Interestingly, although caspase-3 was activated downstream of caspase-9 in response to cytochrome c as expected (Fig. 7), partial inhibition of caspase-9 processing was observed in caspase-3–depleted, but not in mock- depleted, extracts (Fig. 9 B). Consistent with this, reintroduced 35S-labeled caspase-3 was processed less efficiently in caspase-3–depleted extracts as compared with mock- depleted extracts, suggesting that caspase-9 activation was less efficient in these extracts (Fig. 9 A). In normal or mock-depleted extracts, the processed form of caspase-9 could be resolved into two major bands migrating at ∼37 and ∼35 kD, as recently reported (Srinivasula et al., 1998). However, in caspase-3–depleted extracts the 37-kD cleavage product was not produced (Fig. 9 B), suggesting that caspase-9 activation in response to cytochrome c is partially achieved via a feedback loop involving caspase-3. To confirm this, we compared Jurkat postnuclear extracts with similar extracts prepared from MCF-7 cells which are devoid of caspase-3 due to a deletion in exon 3 of the CASP-3 gene (Jänicke et al., 1998). Using MCF-7 cell extracts we confirmed that, in the absence of caspase-3, caspase-9 is processed to a single 35-kD cleavage product, whereas both the 35- and 37-kD cleavage products were produced in Jurkat extracts (Fig. 9 B). These data are consistent with the interpretation that cytochrome c/Apaf-1–triggered processing of caspase-9 is initially autocatalytic, producing the p35 form via cleavage at Asp-315, but upon activation of caspase-3 is also achieved via a feedback loop in which caspase-3 processes caspase-9 at Asp-330 (Fig. 9 C; Srinivasula et al., 1998).
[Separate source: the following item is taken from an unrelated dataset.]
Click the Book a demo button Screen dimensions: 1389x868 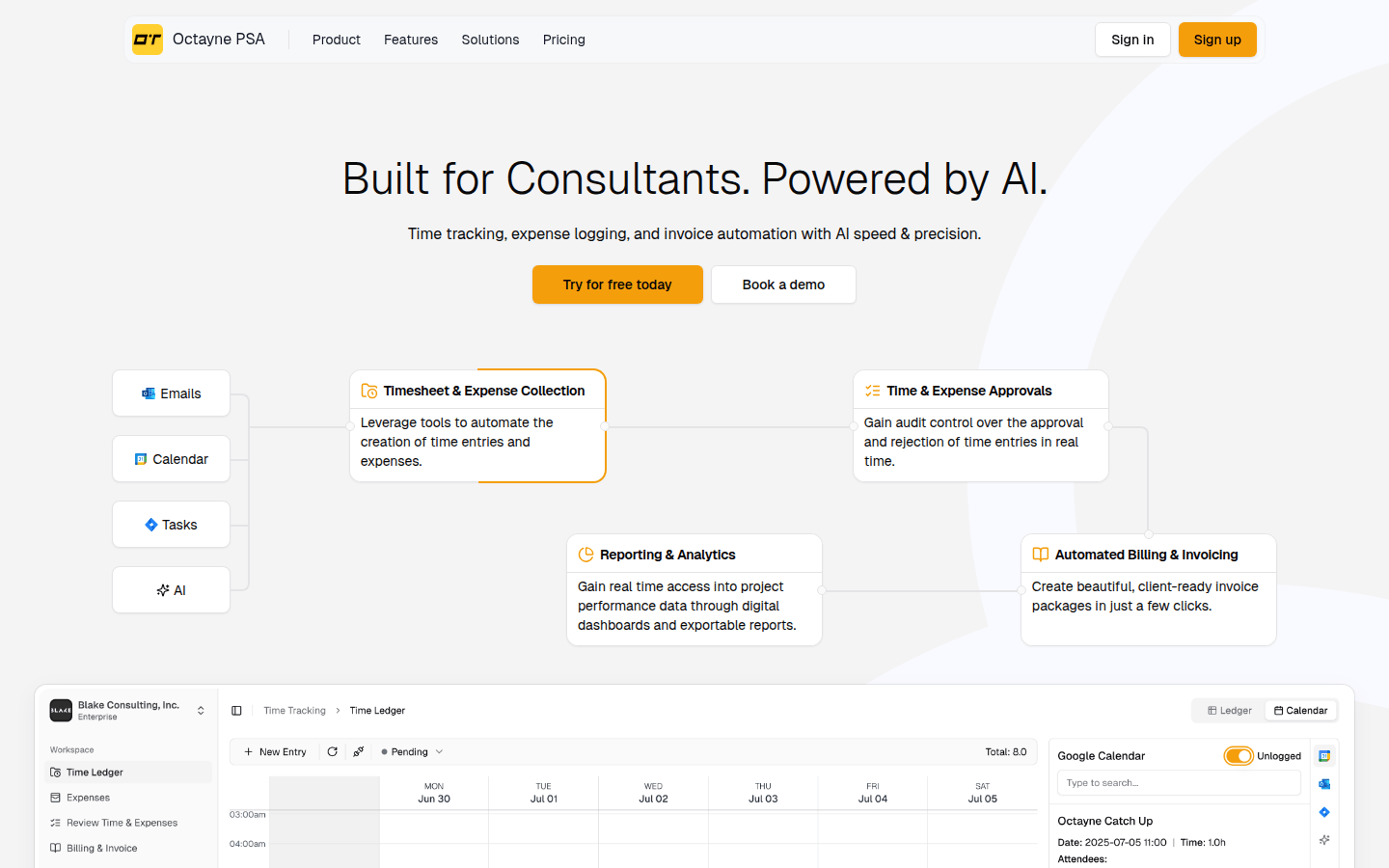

Caspase-6 Is Required for Cytochrome c–induced Processing of Caspases-8 and -10

We next depleted caspase-6 or caspase-7 from Jurkat extracts to ask whether either of these caspases was required for any of the other caspase activation events seen in the presence of cytochrome c (Fig. 10). Immunodepletion of caspase-6 failed to have any effect on the processing of caspases-3, -7, and -9 in response to cytochrome c, consistent with caspase-6 activation being downstream of the latter caspases (Fig. 10 A). Caspase-2 processing was also unaffected in the absence of caspase-6, suggesting that caspase-2 is directly processed, along with caspase-6, upon activation of caspase-3 in the extracts. However, processing of caspases-8 and -10 was largely abrogated in extracts devoid of caspase-6 (Fig. 10 A). These data suggest that, upon activation by caspase-3, caspase-6 in turn promotes the processing of caspases-8 and -10 further down the cascade.

Figure 10

Depletion of caspase-6 from Jurkat extracts abolishes cytochrome c/dATP-initiated processing of caspases-8 and -10, whereas depletion of caspase-7 has no effect. Jurkat extracts were depleted of caspase-6 (A) or caspase-7 (B) as described in Materials and Methods and were then assessed for their ability to support processing of the indicated 35S-labeled caspases. Caspase processing was assessed after incubation of extracts for 2 h at 37°C in the presence of 50 μg/ml cytochrome c and 1 mM dATP. (C) To confirm that caspases were depleted, equal amounts of either mock- depleted, caspase-6–depleted, or caspase-7–depleted Jurkat extracts were loaded, followed by probing for caspase-6 or caspase-7 by Western blot, as indicated.

Figure 10

Depletion of caspase-6 from Jurkat extracts abolishes cytochrome c/dATP-initiated processing of caspases-8 and -10, whereas depletion of caspase-7 has no effect. Jurkat extracts were depleted of caspase-6 (A) or caspase-7 (B) as described in Materials and Methods and were then assessed for their ability to support processing of the indicated 35S-labeled caspases. Caspase processing was assessed after incubation of extracts for 2 h at 37°C in the presence of 50 μg/ml cytochrome c and 1 mM dATP. (C) To confirm that caspases were depleted, equal amounts of either mock- depleted, caspase-6–depleted, or caspase-7–depleted Jurkat extracts were loaded, followed by probing for caspase-6 or caspase-7 by Western blot, as indicated.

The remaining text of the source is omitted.